2. **Bypassing the Admission Gate**: Parsing raw bytes from one format and serializing to another directly within the same pipeline, skipping the typestate lifecycle.
---
### Detection Specifications
#### A. Source Regex Patterns
1. **Direct Conversion Names Regex**:
- **Pattern**: `\b(ocel_to_xes|xes_to_ocel|xes_to_oced|ocel_flatten_to_xes|xes_enrich_to_oced)\b`
- **Rationale**: Catches custom conversion functions that name the format transition directly without using the standard `Project` traits.
2. **Missing Loss/Policy Pipeline Regex**:
- **Pattern**: `(ocel|xes|ocpq|dfg).*?(write|serialize|to_bytes).*?(ocel|xes|ocpq|dfg)` (excluding lines containing `LossPolicy`, `LossReport`, `Project`)
- **Rationale**: Identifies blocks of code that process formats and output bytes without mentioning accountability structures.

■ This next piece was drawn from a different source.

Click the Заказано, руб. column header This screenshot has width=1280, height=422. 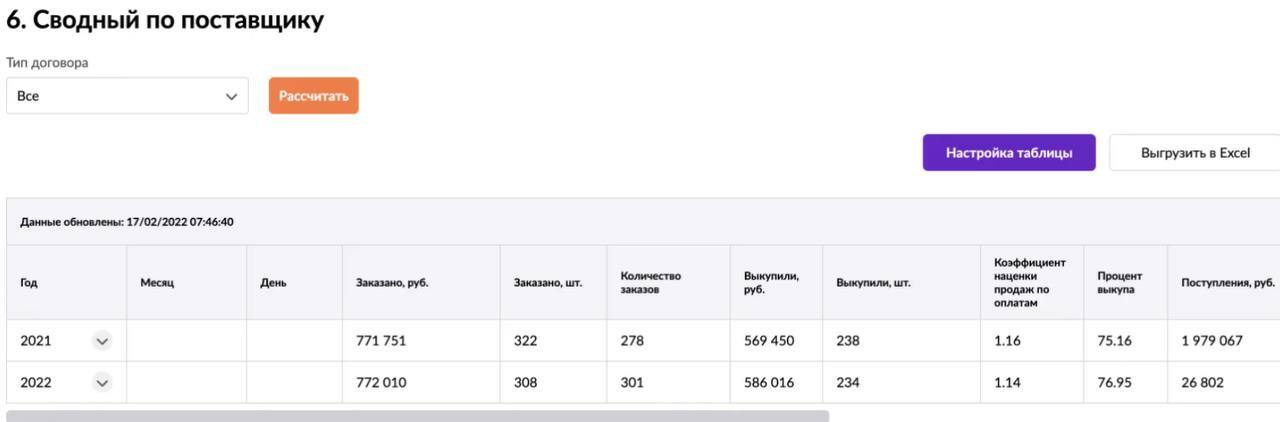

#### B. AST Pattern Matchers
1. **Direct Format-to-Format Signature Matcher**:
- **AST Node**: `syn::ItemFn` or `syn::ImplItemFn`
- **Condition**: The function signature accepts an OCEL type (e.g., `OcelLog`, `Ocel20`, `RawOcelEvidence`) and returns a XES type (e.g., `XesLog`, `Xes1849`, `RawXesEvidence`) directly, or vice-versa.

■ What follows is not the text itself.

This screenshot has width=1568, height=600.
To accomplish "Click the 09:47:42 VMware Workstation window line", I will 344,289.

- **Rule**: If the function does not return a `Result<LossReport<...>, ...>` or does not implement the `Project` trait, emit `W4PM-FMT` Error.
2. **Unaccounted Serialization Matcher**:
- **AST Node**: `syn::ExprCall` or `syn::ExprMethodCall`
- **Condition**: Invocation of serialization/export logic where the source is parsed directly from raw bytes, without an intermediate type indicating admission.
- **Rule**: If an export function is invoked and the input is tracked back to a parse/decode call without an intervening `Admit::admit` call, emit `W4PM-FMT` Error.